Is it typical when your tachometer is off and reading high, the amount of RPM difference will increase with more RPM?
My tachometer is about 400 RPM off at idle and 1800 RPM near redline.
I probably haven't blown my engine up because I have been short shifting it for 5 years! lol
The only reason I found out it was off at high RPM, is I was using an online RPM calculator to see where my speed and shift points are going to be with the 3.4 DOHC swap and I realized I should be able to get to 80 in 3rd with the 2.8 (5500 RPM) but I can't. 55 MPH in my car reads 5500 on the tachometer when the calculator says I should be turning 3683.
How do I fix the gauge, I have read things from replacing capacitors to installing a potentiometer. I obviously need to fix this before the DOHC swap. Thanks!
Has it always been inaccurate? It may be that someone has replaced the tach or instrument pod with one from a 4-cylinder. It will be off by 50%. At 1000 rpm, it will read 1500. At 2000 rpm, it will read around 3000%.
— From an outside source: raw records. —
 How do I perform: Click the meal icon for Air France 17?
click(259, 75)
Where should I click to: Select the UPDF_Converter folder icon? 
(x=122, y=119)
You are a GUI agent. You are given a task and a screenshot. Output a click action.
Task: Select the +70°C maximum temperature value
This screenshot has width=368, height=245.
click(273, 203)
I was just gonna shift by speed or when the gauge points to "rpm" on the stock tach, but that is a good idea while I'm repairing the tach, who makes the 7k backgrounds anyway?
According to the RPM calculator with a 7k redline you shift from 1-2 at 40 mph, 2-3 at 70, 3-4 at 100, and 4-5 at 150, (not that I will even need that last shift lol) The theoretical max speed is 200 at 7k rpm.
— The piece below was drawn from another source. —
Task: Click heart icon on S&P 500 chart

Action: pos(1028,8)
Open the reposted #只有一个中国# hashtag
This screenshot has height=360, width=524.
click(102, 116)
I would expect to need to send in the stock gauge face, then have them make a custom one based on the stock unit.
Since you mentioned 'gauge points to "rpm" on the stock tach', this means you have the backlit gauges (not front-lit) so the face will be a bit more complicated to make.
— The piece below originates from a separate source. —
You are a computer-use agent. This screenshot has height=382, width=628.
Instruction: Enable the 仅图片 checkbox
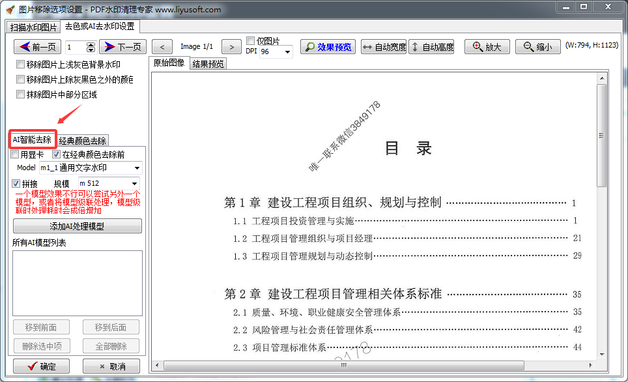coord(250,40)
The numbers you posted seem to suggest you have a 4-cyl tachometer on a V6. Swapping in a V6 tach should fix the immediate problem.
But as the other guys mentioned, the stock V6 tach only goes up to 6500 RPM, whereas the 3.4 TDC can rev to 7K RPM. There are several ways you could address that problem. Probably the easiest would be to take a Fiero V6 tach, and just add another hash mark for 7000 RPM. There is no peg at the rev limit to stop the gauge needle, so it should go all the way up to your new hash mark. Another option would be to modify your existing tach. Doing a little math, you should be able to figure out what capacitor is needed to make the needle hit the redline at 7K RPM. Then you'd print up a gauge face to match. Another option would be to swap in a completely different tachometer that can go up to 7K RPM+.
On a side note, I'm not sure if you plan on using a turbo. But if you are, then you might want to check out this thread, where he installs a 7K RPM tach with boost gauge: https://www.fiero.nl/forum/A...130314-2-110302.html
If the redline is 5500, it's a 4-cylinder tach. V6 tachs redline at 6500. The tach filter might also be at fault. The 4-cylinder tach will also have an oil pressure gauge in it. Just a few ways of telling what you have.
To any one reading this, member J Gunsett messaged me and offered to repair my tachometer. I sent it to him and he replaced a resister and now the tach is accurate again!
He even give you a printout of the before reading and after! Highly recommend him!